What do we mean by most and what definition of no-till are we using?
We mean more than 50% of the farmed acres, and the definition is not tilling. Using a no-till planter to seed through the residue of the previous crop or cover crop. Most of the tilled acres are using some form of conservation tillage too, like strip till. Get out of Ontario and go look at a real farm.
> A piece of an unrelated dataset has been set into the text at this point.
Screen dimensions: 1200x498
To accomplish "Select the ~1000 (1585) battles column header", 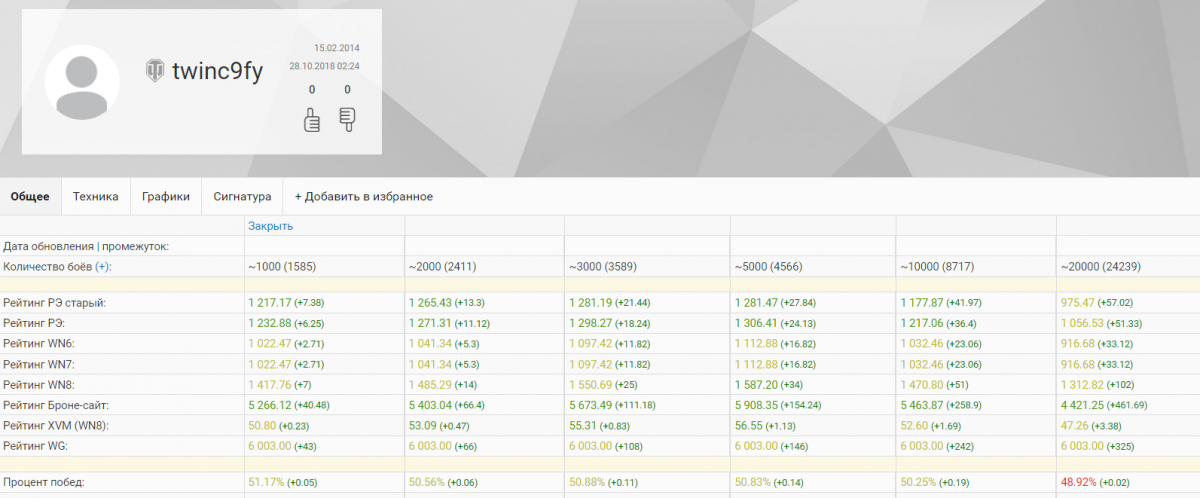I will click(291, 267).
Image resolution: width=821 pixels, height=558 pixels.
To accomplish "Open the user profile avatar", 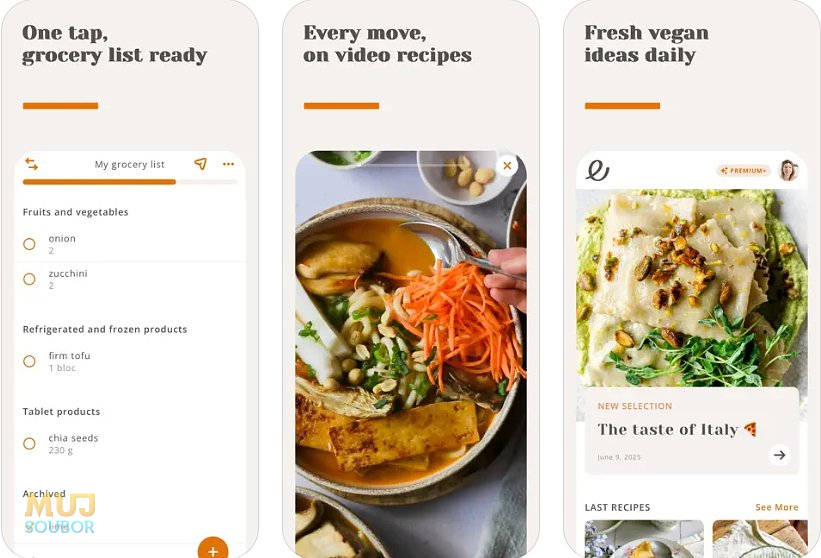I will coord(789,170).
I do not know where you getting this data. I can tell you that in Europe there is very little land that is not tilled. Even on below if exclude grasslands you find that 70-90% of arable land is tilled.
Even US and Canada no-till farming is still around 20-30%. It higher than Europe because of more intense use of herbicides and different farming practices.
Wider use of crop rotation, GMO, farming robots and micro-irrigation might reduce the need for tilling but it is still very far of. Farming is heavily subsidized but still not very profitable. Margins are small and no-till methods are not economically viable for most places.
Weeds are pioneer species (species that quickly colonize damaged or degraded areas). They aren't always native. They do have their uses for soil improvement, both structurally and nutrient availability, but if you're tilling anyway, or your animals are being poisoned by the weeds, you won't be that impressed.
The soil has plenty of minerals in it. But most plants can't access them without symbiosis with fungi, which are all dead from the tilling.
I watched this video and she has no compelling evidence that this can work on a large scale. My family is doing farming for generations. You need fertilizers because crops consume minerals from the soil. You need chemicals because of monocultures create conditions for diseases and bugs. You need tilling because you do not have unlimited labour.